長編ではあまり味わえない、ユーモアセンスが印象的だ。友人宅で思わず日記のようなメモを読んでしまった男が、ありえない方法で必死に誤魔化そうとしたり、訳あってホテルに潜伏している売れないミュージシャンが、隣室の奔放なセレブに誘われるまま夜中にホテル内を歩き回って子供のような悪戯を仕掛けたり。これはすっかり、シチュエーションコメディだ。

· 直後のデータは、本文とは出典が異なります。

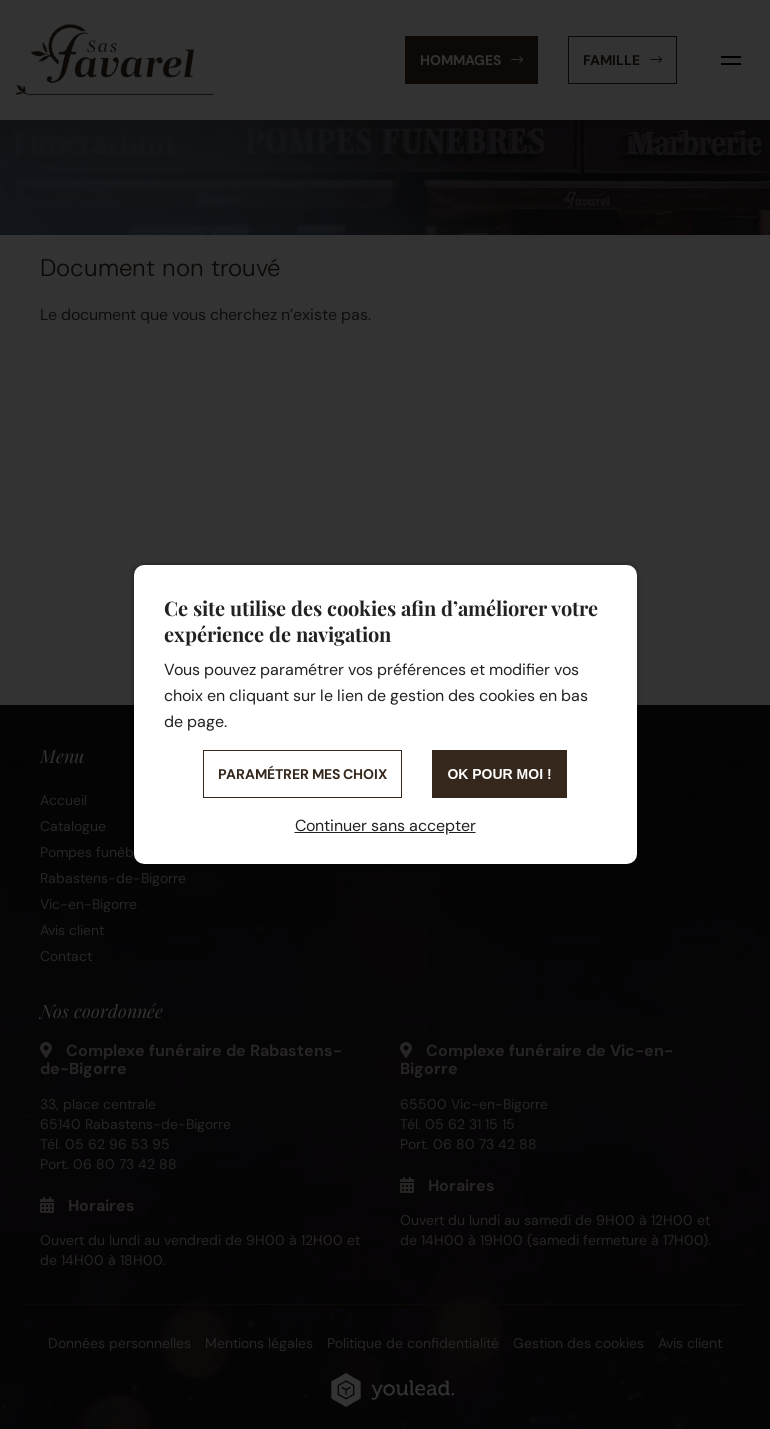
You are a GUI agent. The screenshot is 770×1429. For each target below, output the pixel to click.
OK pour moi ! (499, 774)
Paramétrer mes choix (302, 774)
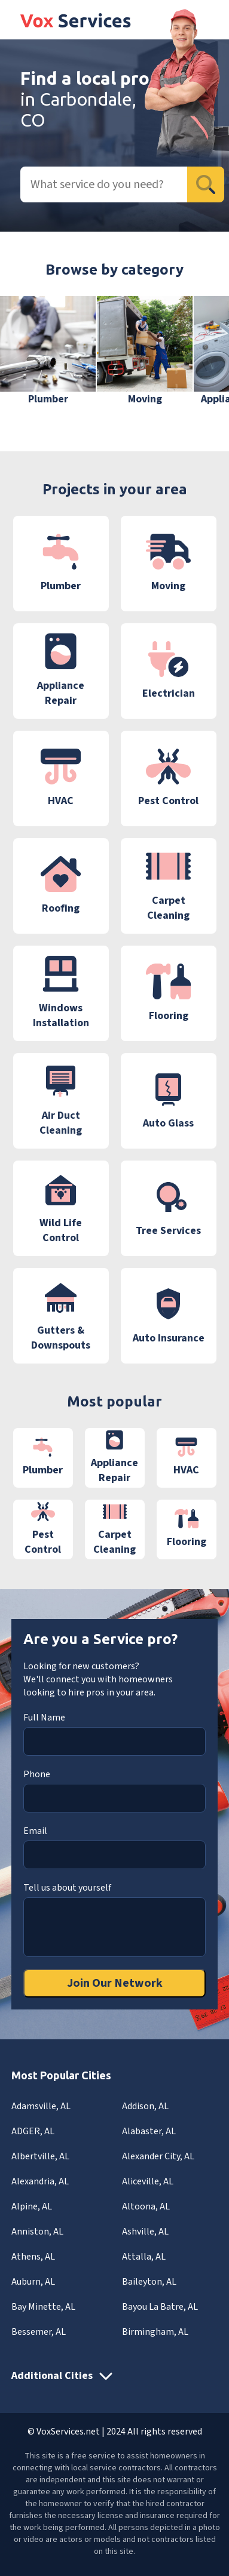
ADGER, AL (32, 2131)
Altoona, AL (146, 2206)
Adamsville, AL (41, 2106)
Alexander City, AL (158, 2156)
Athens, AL (33, 2256)
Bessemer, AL (38, 2331)
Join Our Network (115, 1983)
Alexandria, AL (40, 2181)
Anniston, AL (37, 2231)
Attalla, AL (144, 2256)
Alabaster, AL (149, 2131)
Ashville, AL (145, 2231)
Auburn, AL (33, 2281)
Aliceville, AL (147, 2181)
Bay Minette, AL (43, 2306)
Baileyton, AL (149, 2281)
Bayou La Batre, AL (160, 2306)
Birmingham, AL (155, 2331)
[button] (202, 359)
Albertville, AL (40, 2156)
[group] (48, 351)
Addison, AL (145, 2106)
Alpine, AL (31, 2206)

もちろん、カズオ・イシグロなんだから笑えるだけではない。長い暮らしの間にすれ違ってしまった夫婦の感情とか、才能がありながら世間に受け入れられない焦燥、諦念などをシニカルに織り交ぜている。なんとも切ない。訳者あとがきによると、影響を受けた作家の一人にチェーホフをあげているというのも、うなずける。
作中の重要な小道具として古いポップスやジャズ、クラシックの曲名が登場するのが楽しい。音楽がかき立てる郷愁が効果的。とりあげる音楽のジャンルに合わせて、1編ずつ文体を変えており、それでいて全体で1枚のアルバムのようなまとまりが感じられる。土屋政雄訳。